Nisso ele muito se parece com o presidente venezuelano Hugo Chávez, um militar de esquerda que logrou se eleger depois de haver tentado tomar o poder através de um golpe. A diferença essencial entre os dois presidentes e amigos pessoais é que Lula busca manter boas relações com o governo norte-americano, enquanto Chávez não perde nenhuma oportunidade para hostilizá-lo. No mais, ambos procuram cercar-se das massas desassistidas, pois elas não têm informações para aquilatar o que vai mal no governo e por que este merece críticas que, para outras camadas da população, dão a certeza de que não deve ser reeleito.

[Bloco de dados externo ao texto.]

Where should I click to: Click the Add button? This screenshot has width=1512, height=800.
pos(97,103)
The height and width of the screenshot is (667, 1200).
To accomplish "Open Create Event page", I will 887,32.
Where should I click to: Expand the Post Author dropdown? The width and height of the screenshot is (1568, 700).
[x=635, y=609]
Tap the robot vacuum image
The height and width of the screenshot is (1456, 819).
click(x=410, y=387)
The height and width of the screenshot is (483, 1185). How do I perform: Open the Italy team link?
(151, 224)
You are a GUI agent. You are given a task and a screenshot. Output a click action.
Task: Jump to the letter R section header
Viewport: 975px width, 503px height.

O eleitorado para o qual Lula fala não sabe o que é PIB, superávit primário, política fiscal nem se sente desalentado quando o presidente declara, agora que o governo enceta o fim de seu mandato, que nunca prometeu dez milhões de empregos. Promessa que fez e, ao longo de todos os primeiros anos de mandato, nunca desmentiu. Só se desculpou.

Esse eleitorado aceita como suficientes as cestas básicas, os programas assistencialistas e os discursos em que o Corinthians é invocado como grande cabo eleitoral do candidato petista. Os eleitores que arrebanha não sabem o que é caixa 2 nem outras maracutaias praticadas no seio das forças situacionistas. Assim, mantém uma inabalável fé que remove montanhas. No caso, montanhas de promessas não cumpridas, de irregularidades, ilegalidades e procedimentos que atentam contra o regime democrático. Muitas dessas irregularidades e ilegalidades nem Lula nega. Mas julga bastar um pedido de desculpas.

Na Venezuela acontece a mesma coisa. A parcela majoritária do povo que apóia Chávez não vê, porque lhe faltam conhecimentos, que o militar golpista está destruindo a democracia daquele país vizinho, dando o golpe que tentou pelas armas e fracassou, agora através de eleições contestadas, fraudadas talvez e, de qualquer forma, distorcidas pela força da demagogia e enorme abstenção.

Salvo motivo de força maior, que não será de ordem ética nem legal, Lula será candidato à reeleição e é bem possível que se reeleja. O problema de financiamento da campanha ele diz que não o preocupa, embora todos saibamos que neste imenso País, mesmo uma campanha eleitoral modesta custa muitos milhões. Não o preocupa o fato de o PT estar falido. Tão falido que seus funcionários andaram em greve por não receberem seus salários e vários credores estão recorrendo à Justiça, procurando receber o que o partido lhes deve.

Para reeleger-se, Lula chega a desafiar o Congresso, criando uma situação que em um país mais sério ou, digamos melhor, severo, seria um conflito entre poderes. José Dirceu acaba de ser cassado pelo Congresso e Lula não só critica essa decisão do Legislativo, como declara que levará seu ex-chefe da Casa Civil ao palanque de campanha. Pela lógica, a atividade política está vedada ao parlamentar cassado e sem direitos políticos por oito anos, mas isso não importa para o presidente.